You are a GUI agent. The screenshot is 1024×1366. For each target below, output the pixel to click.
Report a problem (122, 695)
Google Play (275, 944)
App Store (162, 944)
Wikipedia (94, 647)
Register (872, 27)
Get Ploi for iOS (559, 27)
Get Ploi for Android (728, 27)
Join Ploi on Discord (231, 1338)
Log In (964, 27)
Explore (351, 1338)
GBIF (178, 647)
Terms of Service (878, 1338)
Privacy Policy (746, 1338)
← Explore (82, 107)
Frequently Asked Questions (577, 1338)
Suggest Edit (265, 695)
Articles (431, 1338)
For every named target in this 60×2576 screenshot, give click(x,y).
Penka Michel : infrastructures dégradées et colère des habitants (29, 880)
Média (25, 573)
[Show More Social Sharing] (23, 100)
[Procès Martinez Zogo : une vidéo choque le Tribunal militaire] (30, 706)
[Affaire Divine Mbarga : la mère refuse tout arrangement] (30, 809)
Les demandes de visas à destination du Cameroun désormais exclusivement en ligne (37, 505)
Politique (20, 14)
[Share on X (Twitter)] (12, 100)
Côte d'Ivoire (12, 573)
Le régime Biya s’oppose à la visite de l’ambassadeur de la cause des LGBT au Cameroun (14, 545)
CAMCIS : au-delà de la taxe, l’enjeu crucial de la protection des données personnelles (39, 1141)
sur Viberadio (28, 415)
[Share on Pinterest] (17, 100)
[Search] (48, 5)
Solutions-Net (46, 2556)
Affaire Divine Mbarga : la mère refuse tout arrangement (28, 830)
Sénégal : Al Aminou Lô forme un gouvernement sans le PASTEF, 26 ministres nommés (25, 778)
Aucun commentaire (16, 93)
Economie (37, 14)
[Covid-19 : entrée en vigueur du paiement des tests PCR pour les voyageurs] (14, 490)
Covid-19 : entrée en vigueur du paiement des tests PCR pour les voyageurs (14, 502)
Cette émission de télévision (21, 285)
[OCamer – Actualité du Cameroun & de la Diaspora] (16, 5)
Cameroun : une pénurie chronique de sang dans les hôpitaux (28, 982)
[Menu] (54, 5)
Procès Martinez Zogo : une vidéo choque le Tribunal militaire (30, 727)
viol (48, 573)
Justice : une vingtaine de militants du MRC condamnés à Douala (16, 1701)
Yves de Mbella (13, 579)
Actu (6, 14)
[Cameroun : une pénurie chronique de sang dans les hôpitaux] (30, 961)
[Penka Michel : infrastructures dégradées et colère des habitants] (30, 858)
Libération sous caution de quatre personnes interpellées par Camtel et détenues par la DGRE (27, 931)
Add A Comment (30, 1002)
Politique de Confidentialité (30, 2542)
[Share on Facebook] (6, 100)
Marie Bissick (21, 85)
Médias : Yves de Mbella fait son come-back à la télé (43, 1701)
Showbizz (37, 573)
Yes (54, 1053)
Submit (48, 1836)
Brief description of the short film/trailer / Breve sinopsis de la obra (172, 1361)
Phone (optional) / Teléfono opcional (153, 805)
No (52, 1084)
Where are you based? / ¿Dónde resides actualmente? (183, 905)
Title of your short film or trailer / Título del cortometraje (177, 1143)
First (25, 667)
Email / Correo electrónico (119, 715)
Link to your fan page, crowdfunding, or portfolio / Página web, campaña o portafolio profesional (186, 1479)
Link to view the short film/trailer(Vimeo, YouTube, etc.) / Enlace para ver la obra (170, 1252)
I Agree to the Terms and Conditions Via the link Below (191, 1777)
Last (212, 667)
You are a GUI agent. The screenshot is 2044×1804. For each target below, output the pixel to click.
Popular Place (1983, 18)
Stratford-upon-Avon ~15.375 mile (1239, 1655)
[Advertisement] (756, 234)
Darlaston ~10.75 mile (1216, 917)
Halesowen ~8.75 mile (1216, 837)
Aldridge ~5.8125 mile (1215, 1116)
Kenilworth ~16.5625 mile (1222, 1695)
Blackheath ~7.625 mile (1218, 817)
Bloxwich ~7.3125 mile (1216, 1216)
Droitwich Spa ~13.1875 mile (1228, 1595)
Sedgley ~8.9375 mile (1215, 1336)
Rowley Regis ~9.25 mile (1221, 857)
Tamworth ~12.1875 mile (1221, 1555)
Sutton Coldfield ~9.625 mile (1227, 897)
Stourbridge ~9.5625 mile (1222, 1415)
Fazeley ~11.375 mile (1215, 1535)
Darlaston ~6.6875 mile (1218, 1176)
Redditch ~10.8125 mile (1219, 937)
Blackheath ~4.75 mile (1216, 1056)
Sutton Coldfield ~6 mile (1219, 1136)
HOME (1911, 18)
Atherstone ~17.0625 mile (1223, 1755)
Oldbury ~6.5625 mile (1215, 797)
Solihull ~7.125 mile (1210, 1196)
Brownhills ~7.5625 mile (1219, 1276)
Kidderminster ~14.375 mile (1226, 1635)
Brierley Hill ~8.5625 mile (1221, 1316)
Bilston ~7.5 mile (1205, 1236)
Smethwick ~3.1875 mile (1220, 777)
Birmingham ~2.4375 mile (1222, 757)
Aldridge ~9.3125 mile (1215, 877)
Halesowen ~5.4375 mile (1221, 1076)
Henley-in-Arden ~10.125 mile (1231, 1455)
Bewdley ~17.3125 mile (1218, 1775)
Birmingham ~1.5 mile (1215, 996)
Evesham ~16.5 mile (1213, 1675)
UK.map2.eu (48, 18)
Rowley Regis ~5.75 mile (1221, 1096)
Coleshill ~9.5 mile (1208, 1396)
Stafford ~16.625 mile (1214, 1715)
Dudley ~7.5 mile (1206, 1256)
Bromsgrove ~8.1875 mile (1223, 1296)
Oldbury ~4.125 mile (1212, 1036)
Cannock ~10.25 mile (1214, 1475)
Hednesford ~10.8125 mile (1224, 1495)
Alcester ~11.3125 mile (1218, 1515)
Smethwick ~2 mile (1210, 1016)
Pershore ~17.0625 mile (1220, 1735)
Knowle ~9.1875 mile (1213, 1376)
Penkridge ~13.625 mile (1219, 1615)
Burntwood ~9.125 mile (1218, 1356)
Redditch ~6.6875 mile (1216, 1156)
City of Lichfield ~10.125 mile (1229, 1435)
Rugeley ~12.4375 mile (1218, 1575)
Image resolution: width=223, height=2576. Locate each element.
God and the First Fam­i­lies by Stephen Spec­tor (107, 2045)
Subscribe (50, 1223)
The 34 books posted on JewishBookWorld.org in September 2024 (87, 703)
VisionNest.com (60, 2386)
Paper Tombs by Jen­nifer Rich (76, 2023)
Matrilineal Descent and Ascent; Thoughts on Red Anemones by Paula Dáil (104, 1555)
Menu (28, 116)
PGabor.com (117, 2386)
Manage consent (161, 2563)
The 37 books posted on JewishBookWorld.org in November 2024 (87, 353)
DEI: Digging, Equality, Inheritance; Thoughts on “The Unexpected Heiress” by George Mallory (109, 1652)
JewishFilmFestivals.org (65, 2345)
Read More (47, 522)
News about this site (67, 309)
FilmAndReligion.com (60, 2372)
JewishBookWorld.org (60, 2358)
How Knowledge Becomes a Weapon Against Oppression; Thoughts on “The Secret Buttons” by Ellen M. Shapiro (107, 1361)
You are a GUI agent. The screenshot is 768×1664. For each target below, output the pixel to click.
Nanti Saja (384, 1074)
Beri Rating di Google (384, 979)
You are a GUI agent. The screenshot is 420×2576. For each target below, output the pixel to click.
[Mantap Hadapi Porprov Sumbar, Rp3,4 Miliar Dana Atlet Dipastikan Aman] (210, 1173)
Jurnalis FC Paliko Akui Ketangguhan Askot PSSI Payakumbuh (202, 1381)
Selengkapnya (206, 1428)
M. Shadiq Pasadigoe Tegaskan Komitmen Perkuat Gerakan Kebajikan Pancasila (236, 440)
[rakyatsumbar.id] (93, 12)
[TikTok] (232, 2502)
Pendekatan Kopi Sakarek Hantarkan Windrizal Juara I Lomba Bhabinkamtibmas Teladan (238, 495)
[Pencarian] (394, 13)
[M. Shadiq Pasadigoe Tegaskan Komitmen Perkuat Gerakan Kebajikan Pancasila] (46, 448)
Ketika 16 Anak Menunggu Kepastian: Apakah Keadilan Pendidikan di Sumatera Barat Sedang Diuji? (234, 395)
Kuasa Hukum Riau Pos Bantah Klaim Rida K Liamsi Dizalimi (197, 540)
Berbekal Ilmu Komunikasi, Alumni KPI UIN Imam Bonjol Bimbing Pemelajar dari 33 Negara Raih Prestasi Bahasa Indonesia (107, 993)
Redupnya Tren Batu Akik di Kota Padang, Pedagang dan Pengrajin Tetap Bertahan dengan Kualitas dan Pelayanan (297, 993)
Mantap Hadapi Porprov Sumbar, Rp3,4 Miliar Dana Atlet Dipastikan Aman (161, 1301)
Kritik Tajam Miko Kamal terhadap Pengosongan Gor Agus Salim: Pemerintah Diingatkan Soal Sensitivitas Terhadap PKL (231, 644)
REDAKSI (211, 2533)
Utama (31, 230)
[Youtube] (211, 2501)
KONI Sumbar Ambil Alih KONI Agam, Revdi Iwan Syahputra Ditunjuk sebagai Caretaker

* * * * *

Please return only the lines above, starting at the line that has "Henley-in-Arden ~10.125 mile (1231, 1455)" and ending at the line that has "Stafford ~16.625 mile (1214, 1715)", keeping both and leaving each one unchanged.

Henley-in-Arden ~10.125 mile (1231, 1455)
Bewdley ~17.3125 mile (1218, 1775)
Birmingham ~1.5 mile (1215, 996)
Evesham ~16.5 mile (1213, 1675)
UK.map2.eu (48, 18)
Rowley Regis ~5.75 mile (1221, 1096)
Coleshill ~9.5 mile (1208, 1396)
Stafford ~16.625 mile (1214, 1715)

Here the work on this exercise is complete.